SLS方式のあらゆるワークフローにおいて、部品の開梱、未使用粉末の回収、ふるい分け、新しい材料との混合、そして次の造形に向けた準備といった工程が必要です。少量生産の場合には専用の粉末処理ステーションは必ずしも必要ではありませんが、定期的な生産においては強く推奨されます。粉末処理ステーションは、手作業による粉末の取り扱いを減らし、ワークフローの一貫性を向上させ、粉塵の飛散を防ぎ、材料回収効率を高めます。コンパクトなCF200はPPS200と組み合わせることができ、TPM3Dの大型産業用プリンターはフルサイズの粉末処理ステーションと統合できます。

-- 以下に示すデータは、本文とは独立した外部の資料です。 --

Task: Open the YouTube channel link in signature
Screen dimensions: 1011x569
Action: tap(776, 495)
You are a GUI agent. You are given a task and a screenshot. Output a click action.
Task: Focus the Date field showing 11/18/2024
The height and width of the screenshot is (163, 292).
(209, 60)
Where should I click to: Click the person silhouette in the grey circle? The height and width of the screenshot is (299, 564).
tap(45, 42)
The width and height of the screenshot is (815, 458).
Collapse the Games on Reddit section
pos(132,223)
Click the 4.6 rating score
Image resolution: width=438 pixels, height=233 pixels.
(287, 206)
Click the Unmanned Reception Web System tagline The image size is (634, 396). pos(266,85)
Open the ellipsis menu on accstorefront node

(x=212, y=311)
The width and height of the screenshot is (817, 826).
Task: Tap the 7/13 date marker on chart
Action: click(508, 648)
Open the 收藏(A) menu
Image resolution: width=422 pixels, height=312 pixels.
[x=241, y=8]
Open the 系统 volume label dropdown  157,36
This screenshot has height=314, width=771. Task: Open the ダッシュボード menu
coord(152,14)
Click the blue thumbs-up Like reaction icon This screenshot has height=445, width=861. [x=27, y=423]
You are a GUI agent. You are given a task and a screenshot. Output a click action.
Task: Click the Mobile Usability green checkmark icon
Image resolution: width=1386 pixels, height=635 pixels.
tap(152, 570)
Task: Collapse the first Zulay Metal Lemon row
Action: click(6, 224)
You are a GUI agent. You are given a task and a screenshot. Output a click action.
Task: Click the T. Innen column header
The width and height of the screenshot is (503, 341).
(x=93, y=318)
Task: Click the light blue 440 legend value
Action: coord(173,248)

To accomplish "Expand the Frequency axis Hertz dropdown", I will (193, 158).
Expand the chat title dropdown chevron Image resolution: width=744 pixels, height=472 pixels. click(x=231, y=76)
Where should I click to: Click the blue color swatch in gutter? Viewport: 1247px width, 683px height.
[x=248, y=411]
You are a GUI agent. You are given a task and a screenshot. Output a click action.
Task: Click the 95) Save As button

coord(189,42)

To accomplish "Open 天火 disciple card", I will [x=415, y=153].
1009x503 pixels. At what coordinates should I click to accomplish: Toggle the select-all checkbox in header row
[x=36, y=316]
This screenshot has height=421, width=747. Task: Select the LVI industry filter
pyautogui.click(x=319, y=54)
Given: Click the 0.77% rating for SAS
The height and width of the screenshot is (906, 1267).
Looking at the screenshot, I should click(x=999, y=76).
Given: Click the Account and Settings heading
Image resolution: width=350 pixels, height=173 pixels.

PEEKとPEKKに対応しているTPM3Dプリンターはどれですか?
TPM3D S320HTは、PEEKやPEKKなどの高温ポリマーの加工用に特別に設計されています。最大粉末動作温度は350℃、造形サイズは320×320×380mmです。これらの材料には、厳密に管理された温度、検証済みのプロセスパラメータ、および互換性のある粉末処理手順が必要です。材料の適合性はグレードや用途によって異なる場合があるため、システムを選択する前に、必要なPEEKまたはPEKK材料、機械的特性、および加工パッケージについてTPM3Dのエンジニアリング部門に確認することをお勧めします。
粉体補充頻度はコストにどのような影響を与えるか?
粉末補充率とは、次の造形を行う前に、再生粉末と混合する新鮮な粉末の割合のことです。補充率を低く設定することで、必要な新規材料の量を減らし、部品あたりの材料コストを削減できます。例えば、補充率が30%の場合、調製した粉末の30%が新鮮な粉末で、70%が再生粉末となります。ただし、粉末を繰り返し加熱すると、流動性、色、機械的特性が変化する可能性があります。そのため、最もコスト効率の良い比率が必ずしも最適とは限りません。製造業者は、材料、プリンター、用途、および必要な部品品質に合わせて、適切な補充率を設定する必要があります。